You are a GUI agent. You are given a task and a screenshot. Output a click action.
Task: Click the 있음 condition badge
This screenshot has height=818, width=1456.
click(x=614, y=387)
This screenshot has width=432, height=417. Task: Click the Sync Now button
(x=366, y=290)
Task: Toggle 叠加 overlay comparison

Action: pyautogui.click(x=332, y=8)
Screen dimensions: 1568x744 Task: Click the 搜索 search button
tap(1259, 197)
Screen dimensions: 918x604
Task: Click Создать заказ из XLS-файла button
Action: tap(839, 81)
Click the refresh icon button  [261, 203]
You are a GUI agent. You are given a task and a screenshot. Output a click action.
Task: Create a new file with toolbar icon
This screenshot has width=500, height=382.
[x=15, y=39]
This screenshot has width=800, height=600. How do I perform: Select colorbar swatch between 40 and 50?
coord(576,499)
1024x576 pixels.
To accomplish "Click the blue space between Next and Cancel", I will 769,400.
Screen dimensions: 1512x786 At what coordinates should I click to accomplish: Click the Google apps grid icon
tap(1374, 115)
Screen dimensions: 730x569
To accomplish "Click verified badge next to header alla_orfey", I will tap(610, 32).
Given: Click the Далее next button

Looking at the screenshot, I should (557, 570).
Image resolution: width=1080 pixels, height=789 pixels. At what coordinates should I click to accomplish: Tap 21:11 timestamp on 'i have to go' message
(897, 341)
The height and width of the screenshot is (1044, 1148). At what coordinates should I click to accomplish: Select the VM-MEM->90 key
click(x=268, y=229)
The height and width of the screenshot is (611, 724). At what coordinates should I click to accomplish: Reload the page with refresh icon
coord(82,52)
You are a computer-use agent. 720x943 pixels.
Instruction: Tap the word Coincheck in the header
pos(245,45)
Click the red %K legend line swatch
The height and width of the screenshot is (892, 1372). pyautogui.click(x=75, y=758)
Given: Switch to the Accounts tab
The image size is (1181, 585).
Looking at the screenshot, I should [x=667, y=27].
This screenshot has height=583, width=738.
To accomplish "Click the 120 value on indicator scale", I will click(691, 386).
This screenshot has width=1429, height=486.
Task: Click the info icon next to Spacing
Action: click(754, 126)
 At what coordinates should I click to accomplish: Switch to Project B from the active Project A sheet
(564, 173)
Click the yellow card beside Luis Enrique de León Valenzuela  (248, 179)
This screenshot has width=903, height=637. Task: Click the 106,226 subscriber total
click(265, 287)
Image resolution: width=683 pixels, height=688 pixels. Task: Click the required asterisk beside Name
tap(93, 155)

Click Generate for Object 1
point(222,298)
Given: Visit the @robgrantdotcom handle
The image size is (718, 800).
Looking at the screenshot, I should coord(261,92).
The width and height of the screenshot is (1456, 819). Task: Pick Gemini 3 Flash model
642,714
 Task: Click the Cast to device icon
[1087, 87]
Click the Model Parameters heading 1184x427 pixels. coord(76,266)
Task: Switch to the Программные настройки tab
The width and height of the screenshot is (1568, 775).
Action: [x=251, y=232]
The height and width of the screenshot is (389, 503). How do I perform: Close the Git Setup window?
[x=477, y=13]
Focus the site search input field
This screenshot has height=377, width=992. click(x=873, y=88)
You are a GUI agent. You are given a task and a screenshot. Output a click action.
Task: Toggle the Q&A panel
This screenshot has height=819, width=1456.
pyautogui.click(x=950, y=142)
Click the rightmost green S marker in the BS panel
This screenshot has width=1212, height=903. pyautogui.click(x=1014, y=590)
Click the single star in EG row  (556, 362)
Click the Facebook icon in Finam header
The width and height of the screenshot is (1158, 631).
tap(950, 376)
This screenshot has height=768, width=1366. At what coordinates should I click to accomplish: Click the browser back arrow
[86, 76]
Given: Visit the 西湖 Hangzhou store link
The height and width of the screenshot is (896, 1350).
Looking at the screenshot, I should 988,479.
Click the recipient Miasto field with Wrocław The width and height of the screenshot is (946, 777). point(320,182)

----

**GIVEN REQUEST**
Pull every line from the material above that contains the word "header", copying each one in full.

**RESPONSE TO THIS EXERCISE**
To accomplish "Click verified badge next to header alla_orfey", I will tap(610, 32).
Instruction: Tap the word Coincheck in the header
Click the Facebook icon in Finam header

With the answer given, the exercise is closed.